APPLICATION FOR REVIEW

  1. This is an application for review of a decision made on 18 March 2021 by a delegate of the Minister for Home Affairs to refuse to grant the applicants Other Family (Residence) (Class BU) Subclass 836 visas under s 65 of the Migration Act 1958 (Cth) (the Act).

  2. On 21 December 2020, the applicants applied for the visa. The first-named applicant (‘the applicant’) is the primary applicant, and the second-named applicant (‘the secondary applicant’) was included as a secondary applicant based on being a claimed member of the family unit of the primary applicant (her partner). Both visa applicants are nationals of Fiji.
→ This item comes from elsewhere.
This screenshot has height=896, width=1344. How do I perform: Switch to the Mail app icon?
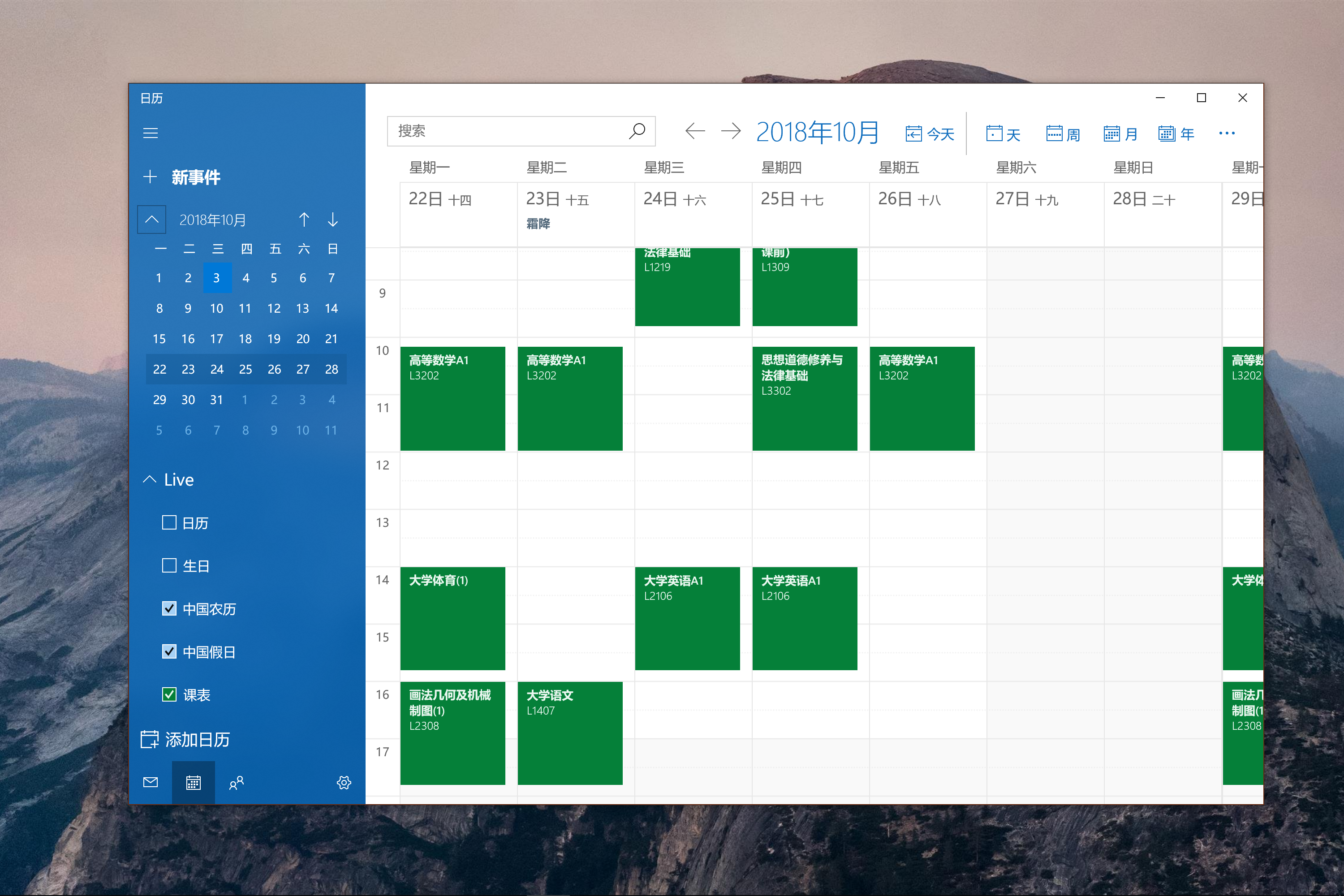coord(150,782)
  3. At the time of application for the visas, Class BU contained three subclasses: Subclass 835 (Remaining Relative); Subclass 836 (Carer) and Subclass 838 (Aged Dependent Relative): item 1123B of Schedule 1 to the Migration Regulations 1994 (Cth) (the Regulations).

  4. In the present case, the applicants are seeking to satisfy the criteria for the grant of Subclass 836 visas. The criteria for a Subclass 836 visa are set out in Part 836 of Schedule 2 to the Regulations. The primary criteria must be satisfied by at least one applicant. The primary criteria include cl 836.213, which is a time of application requirement. Other members of the family unit, if any, who are applicants for the visa need satisfy only the secondary criteria. The secondary criteria include cl 836.321, which is a time of decision requirement. The text of both provisions was extracted in the delegate’s refusal decision.

  5. The applicants provided the Tribunal with a copy of the delegate’s refusal decision (the primary decision).

  6. The delegate refused to grant the visa to the applicant on the basis that she did not satisfy cl 836.213 of Schedule 2 to the Regulations. The delegate explained:

    As the sponsor, Pita Ledua Kwock LEE is not an Australian citizen, Australian permanent resident or eligible New Zealand citizen at time of lodgement, or at time of this decision the applicant does not meet clause 836.213.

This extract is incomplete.